What you have to do: Where does "will" appear in the data? Return each line that holds it.

Supplied records:
##############################

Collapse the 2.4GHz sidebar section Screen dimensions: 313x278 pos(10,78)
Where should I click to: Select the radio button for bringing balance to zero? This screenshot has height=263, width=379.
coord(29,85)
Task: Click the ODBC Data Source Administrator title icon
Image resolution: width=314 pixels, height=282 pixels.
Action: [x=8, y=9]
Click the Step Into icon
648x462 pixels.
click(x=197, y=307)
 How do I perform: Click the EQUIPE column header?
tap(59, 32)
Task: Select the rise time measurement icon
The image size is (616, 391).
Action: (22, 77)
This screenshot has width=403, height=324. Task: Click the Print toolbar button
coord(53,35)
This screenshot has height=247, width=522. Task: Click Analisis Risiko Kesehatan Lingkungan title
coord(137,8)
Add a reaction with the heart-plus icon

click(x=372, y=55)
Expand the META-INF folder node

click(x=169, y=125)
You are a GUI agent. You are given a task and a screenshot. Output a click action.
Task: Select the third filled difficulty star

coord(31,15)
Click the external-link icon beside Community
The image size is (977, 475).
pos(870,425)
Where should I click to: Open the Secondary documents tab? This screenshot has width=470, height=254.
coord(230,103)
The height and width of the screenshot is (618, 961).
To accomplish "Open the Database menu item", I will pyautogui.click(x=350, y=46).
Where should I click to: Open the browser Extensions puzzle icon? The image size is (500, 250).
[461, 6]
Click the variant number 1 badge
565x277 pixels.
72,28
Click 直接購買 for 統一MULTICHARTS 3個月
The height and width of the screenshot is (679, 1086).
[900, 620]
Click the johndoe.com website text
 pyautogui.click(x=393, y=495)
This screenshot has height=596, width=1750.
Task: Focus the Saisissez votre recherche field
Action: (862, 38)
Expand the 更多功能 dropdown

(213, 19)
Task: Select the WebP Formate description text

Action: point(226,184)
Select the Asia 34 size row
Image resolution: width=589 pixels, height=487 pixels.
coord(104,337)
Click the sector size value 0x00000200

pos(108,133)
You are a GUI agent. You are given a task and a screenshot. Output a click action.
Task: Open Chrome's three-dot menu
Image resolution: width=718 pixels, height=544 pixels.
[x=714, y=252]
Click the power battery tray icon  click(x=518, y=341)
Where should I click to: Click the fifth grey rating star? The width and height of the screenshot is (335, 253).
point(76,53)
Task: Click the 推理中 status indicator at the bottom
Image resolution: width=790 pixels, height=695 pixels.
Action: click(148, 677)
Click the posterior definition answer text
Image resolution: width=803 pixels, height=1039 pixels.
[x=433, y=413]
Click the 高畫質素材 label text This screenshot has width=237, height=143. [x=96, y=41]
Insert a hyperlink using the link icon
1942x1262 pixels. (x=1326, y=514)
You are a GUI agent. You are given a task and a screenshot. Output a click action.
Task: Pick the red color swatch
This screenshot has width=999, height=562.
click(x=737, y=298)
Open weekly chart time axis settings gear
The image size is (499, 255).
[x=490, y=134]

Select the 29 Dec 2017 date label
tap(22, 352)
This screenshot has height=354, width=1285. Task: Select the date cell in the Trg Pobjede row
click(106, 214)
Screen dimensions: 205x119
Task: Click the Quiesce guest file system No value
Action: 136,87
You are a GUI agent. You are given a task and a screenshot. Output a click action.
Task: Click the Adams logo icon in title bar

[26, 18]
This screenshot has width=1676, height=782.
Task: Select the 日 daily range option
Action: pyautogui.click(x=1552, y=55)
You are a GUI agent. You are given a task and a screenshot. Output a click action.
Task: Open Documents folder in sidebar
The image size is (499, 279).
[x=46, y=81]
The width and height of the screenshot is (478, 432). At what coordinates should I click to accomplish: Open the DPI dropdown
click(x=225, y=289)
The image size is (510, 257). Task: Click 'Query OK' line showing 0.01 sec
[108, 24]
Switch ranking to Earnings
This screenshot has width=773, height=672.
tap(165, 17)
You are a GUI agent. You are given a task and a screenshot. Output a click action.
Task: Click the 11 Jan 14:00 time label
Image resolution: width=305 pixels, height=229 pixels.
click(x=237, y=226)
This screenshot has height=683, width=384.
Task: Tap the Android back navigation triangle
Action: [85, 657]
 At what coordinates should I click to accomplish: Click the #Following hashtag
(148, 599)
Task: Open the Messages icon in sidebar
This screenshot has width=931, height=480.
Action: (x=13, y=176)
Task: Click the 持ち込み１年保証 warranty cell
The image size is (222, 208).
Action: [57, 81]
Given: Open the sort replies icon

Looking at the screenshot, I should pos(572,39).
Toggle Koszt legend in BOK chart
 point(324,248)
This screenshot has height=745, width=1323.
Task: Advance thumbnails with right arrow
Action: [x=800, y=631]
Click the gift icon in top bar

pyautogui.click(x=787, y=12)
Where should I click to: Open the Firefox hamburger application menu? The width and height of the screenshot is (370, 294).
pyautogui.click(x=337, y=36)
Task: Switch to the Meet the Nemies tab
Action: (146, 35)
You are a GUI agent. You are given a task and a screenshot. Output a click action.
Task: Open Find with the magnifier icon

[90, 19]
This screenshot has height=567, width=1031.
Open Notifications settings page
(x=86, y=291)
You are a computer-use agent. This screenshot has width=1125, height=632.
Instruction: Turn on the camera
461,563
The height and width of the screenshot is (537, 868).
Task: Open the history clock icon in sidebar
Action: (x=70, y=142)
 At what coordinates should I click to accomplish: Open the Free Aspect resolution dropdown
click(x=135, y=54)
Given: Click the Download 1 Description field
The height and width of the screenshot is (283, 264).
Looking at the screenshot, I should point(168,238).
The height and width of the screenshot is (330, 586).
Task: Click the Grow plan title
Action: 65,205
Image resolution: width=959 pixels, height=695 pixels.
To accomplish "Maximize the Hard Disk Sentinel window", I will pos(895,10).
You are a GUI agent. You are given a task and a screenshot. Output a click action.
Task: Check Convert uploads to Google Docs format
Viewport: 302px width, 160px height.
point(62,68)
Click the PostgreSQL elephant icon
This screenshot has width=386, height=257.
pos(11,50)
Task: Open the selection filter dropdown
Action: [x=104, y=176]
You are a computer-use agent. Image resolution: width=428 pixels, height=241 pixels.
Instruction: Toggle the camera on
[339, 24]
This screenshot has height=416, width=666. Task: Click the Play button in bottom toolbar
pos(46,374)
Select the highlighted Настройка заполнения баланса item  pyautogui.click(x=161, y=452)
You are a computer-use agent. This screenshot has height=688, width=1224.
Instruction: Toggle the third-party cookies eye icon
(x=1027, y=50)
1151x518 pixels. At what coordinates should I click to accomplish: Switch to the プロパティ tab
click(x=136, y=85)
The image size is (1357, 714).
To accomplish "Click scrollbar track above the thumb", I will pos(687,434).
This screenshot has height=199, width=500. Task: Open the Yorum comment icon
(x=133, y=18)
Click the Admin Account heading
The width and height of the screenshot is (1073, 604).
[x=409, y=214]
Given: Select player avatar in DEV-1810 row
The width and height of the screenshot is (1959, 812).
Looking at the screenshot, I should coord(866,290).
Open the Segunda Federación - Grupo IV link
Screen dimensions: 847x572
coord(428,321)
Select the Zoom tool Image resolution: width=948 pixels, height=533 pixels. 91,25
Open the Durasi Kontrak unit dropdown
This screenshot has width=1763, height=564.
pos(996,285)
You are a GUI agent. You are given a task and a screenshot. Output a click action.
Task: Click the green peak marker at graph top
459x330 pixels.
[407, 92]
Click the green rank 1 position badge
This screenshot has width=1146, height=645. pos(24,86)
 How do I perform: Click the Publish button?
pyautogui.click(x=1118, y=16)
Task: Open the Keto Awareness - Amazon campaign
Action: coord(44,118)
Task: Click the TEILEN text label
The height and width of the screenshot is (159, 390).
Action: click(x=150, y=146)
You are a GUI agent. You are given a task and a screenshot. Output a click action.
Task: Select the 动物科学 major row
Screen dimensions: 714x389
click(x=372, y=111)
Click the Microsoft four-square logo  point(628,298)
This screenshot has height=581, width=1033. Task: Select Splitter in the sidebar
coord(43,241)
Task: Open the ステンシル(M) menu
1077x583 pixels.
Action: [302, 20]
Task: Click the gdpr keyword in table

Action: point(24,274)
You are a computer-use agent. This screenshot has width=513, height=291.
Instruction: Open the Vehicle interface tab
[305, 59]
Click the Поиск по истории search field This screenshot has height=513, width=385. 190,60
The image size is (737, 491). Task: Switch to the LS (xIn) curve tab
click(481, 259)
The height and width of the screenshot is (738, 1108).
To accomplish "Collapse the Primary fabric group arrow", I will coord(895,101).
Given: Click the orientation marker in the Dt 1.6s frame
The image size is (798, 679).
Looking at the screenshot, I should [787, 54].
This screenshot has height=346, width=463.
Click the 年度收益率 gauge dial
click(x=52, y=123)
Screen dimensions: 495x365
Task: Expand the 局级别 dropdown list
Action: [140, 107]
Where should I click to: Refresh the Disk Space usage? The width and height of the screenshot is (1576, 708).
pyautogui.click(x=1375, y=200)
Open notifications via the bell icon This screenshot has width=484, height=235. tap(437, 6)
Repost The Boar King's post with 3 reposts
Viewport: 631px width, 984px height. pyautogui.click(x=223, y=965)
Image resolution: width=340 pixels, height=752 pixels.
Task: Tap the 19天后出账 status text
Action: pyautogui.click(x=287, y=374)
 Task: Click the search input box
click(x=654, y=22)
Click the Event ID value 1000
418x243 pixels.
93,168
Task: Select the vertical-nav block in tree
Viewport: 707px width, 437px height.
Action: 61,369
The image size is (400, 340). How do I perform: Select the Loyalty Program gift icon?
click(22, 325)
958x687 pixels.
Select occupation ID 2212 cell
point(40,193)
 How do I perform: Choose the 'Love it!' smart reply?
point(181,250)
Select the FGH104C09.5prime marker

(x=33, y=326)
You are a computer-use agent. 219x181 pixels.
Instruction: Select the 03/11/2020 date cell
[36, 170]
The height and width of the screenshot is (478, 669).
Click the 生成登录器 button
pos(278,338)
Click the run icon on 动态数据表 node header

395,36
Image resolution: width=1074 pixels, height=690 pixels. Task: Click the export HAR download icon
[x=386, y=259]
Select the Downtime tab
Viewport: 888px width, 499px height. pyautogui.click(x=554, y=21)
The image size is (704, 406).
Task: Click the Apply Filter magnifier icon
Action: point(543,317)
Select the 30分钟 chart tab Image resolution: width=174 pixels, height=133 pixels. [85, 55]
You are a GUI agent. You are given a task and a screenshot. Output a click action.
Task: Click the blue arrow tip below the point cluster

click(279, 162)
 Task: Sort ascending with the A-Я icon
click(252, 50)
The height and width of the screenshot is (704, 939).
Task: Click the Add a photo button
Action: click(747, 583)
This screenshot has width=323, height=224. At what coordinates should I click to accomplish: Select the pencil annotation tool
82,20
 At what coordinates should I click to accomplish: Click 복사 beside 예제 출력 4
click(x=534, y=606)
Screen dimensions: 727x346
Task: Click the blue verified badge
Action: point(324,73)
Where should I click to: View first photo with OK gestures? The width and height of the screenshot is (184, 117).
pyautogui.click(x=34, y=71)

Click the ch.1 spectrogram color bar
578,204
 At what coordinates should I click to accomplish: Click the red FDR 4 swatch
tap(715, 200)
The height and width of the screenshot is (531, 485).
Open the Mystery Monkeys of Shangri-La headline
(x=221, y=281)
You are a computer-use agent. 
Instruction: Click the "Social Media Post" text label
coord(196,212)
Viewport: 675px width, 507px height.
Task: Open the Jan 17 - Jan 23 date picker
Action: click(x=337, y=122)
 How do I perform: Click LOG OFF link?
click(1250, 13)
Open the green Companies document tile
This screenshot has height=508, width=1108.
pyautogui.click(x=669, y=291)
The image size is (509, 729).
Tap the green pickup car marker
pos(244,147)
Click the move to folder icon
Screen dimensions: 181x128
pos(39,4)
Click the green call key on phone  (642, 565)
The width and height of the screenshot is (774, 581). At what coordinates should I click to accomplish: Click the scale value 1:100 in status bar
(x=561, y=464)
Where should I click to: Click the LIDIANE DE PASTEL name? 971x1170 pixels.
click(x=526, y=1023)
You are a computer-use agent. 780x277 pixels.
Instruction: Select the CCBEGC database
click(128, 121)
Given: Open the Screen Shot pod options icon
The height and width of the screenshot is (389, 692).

##############################

Answer:
To accomplish "Open the Database menu item", I will pyautogui.click(x=350, y=46).
To accomplish "Maximize the Hard Disk Sentinel window", I will pos(895,10).
To accomplish "Click scrollbar track above the thumb", I will pos(687,434).
To accomplish "Collapse the Primary fabric group arrow", I will coord(895,101).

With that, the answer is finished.